=== Excerpted passage ===

Sea sons

Sea  sons

It took a while to sink in.  For any number of reasons.  There were games underway.  These were all new diamonds.  We were (more than likely) losing.  They were the other team.  I have a day job.  I’m not the swiftest tool in the shed.  Add your own favorite, if you like.  Just saying.  It took a while to sink in. 

 

A walk on coaching gig at the high school level was beyond my conception.  So was a season starting in February.  But that’s what happened.  I thought I’d help out with a Little League or Pony League team over the summer, and take it from there.  Maybe find a 50+ league of guys who refuse to grow up and test out Dr. Hoffman’s throwing shoulder for real.  But someone told me the high school season was about to start and Tony was kind enough to take me on.  It’s not like he had other options, but that’s beside the point.

 

You can travel the globe, but the critical dimensions don’t change.  Sixty feet, six inches to home and ninety feet between the bases.  If either of those moved by a fraction, the game would be completely different.  Sure, the outfield dimensions and views change, but that’s the setting for the game, not the game itself.  Seaside’s setting took a little getting used to before it wasn’t a distraction.  Tucked into a sand dune, ocean just over there, and salt mist floating over the left field fence.  I spent so much time there, when I went back for Amanda’s graduation, the firm soil and grass of Iowa felt strange under foot. 

 

What felt only a little strange was the dugout.  It was closer to home plate than most others, so the view was a little different, looking outward.  Inward, it was all the same.  A bunch of characters, bodily noises and inside jokes.  All the belonging and comradeship of a tribal warparty fire, without the next day's pesky killing.  People paying several hundred dollars a night for hotel rooms to watch the sun set over the bay, and here I am.  In a concrete block dugout, with nine to eleven young men representing the sum total of Seaside High School ballplayers.  That took some getting used to, accustomed to twenty-two player rosters at the freshmen, sophomore and varsity levels, with another forty or fifty in each grade who tried out but didn’t make the team.  Playing varsity back home meant you were better than at least 150 other kids who wanted your spot.  Here, you walk on.  Just like I did.

===

__Exercise task__. Say whether each statement agrees with the Seaside baseball essay above, giving yes or no along with the text's deciding words, quoted exactly: (a) The distance between the bases is given as ninety feet. (b) The Seaside dugout sat farther from home plate than most others. (c) Seaside High School had a roster of twenty-two players.

=== Dataset excerpt ===

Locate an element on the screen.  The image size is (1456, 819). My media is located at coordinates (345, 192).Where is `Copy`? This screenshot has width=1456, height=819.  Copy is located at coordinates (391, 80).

===

__Finished answer__.
(a) Yes: "ninety feet between the bases"
(b) No: "It was closer to home plate than most others"
(c) No: "nine to eleven young men representing the sum total of Seaside High School ballplayers"